▸ INSTRUCTIONS TO FOLLOW: Find each line of the entries with the string "computer", please, and copy it.

DATA TO USE Start Marker

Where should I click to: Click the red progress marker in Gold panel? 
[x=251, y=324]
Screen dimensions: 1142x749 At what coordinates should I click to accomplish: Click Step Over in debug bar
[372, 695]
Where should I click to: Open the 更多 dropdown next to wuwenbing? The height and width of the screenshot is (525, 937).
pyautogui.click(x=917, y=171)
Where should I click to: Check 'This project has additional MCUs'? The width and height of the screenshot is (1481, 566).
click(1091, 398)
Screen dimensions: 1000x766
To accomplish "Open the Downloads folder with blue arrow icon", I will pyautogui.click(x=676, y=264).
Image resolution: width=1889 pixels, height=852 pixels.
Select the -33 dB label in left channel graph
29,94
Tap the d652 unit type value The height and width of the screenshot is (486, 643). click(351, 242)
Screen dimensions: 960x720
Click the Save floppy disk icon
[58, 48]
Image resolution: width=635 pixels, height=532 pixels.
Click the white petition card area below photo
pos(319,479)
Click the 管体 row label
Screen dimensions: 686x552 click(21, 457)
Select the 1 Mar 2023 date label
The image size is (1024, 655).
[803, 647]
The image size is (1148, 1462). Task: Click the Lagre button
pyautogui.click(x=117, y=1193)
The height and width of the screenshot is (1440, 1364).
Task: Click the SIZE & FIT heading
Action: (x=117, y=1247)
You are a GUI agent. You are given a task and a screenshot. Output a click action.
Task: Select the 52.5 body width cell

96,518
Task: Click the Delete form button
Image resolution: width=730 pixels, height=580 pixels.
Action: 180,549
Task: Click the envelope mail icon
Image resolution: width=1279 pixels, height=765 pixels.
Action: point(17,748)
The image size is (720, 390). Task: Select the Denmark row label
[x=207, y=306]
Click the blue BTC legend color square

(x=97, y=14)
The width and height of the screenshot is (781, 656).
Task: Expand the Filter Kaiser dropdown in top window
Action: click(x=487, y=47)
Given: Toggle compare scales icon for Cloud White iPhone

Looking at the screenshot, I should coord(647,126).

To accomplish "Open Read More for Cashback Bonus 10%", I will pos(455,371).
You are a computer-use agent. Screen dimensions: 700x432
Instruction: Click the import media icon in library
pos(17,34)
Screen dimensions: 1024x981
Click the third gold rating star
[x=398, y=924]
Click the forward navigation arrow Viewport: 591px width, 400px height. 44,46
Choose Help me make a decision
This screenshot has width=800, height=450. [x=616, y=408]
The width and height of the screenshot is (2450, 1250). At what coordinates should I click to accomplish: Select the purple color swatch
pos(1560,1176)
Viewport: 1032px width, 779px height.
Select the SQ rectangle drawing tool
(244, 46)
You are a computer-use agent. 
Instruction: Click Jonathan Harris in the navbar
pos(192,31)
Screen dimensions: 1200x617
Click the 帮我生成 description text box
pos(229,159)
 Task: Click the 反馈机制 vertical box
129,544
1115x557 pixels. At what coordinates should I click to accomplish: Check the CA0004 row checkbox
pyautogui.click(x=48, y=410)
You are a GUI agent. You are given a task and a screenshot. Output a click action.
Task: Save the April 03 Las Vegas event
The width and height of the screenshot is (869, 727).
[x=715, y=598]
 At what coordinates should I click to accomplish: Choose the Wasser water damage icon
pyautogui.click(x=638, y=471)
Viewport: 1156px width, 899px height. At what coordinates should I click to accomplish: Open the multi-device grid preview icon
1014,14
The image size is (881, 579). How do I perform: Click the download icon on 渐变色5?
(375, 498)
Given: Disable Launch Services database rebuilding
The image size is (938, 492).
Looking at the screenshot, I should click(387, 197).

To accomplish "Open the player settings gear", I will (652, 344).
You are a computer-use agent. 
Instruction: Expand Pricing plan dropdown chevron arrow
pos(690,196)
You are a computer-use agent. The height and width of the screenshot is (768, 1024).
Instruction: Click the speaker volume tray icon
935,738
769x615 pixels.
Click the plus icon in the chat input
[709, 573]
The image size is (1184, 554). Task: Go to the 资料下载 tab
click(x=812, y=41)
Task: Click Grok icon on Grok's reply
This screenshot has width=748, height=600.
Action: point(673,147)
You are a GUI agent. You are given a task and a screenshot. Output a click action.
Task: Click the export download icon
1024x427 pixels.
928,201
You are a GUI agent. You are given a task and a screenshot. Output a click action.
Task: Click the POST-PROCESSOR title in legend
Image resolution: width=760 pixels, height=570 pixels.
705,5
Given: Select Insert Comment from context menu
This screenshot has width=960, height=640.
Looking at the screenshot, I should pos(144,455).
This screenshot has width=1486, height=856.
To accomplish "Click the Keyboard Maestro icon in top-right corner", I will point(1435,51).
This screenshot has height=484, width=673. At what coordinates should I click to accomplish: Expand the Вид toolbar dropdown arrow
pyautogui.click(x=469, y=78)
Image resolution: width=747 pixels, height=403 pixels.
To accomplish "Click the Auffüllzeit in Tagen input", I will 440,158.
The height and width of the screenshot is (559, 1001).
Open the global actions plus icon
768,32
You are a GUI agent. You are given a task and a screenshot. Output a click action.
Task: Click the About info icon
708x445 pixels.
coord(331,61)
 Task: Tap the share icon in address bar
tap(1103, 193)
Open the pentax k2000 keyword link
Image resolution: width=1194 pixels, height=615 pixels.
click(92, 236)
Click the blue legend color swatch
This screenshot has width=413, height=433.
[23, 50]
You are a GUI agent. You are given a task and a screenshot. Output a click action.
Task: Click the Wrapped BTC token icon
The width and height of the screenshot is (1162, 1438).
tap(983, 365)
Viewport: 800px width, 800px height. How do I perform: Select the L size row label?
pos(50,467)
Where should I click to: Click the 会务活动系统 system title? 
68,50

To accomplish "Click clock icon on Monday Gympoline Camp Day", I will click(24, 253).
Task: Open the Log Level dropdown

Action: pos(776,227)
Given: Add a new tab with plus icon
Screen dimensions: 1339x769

DATA TO USE End Marker

▸ SOLUTION TO THIS PROBLEM:
You are a computer-use agent. Screen dimensions: 700x432
You are a computer-use agent. 
You are a computer-use agent. 
You are a computer-use agent. The height and width of the screenshot is (768, 1024).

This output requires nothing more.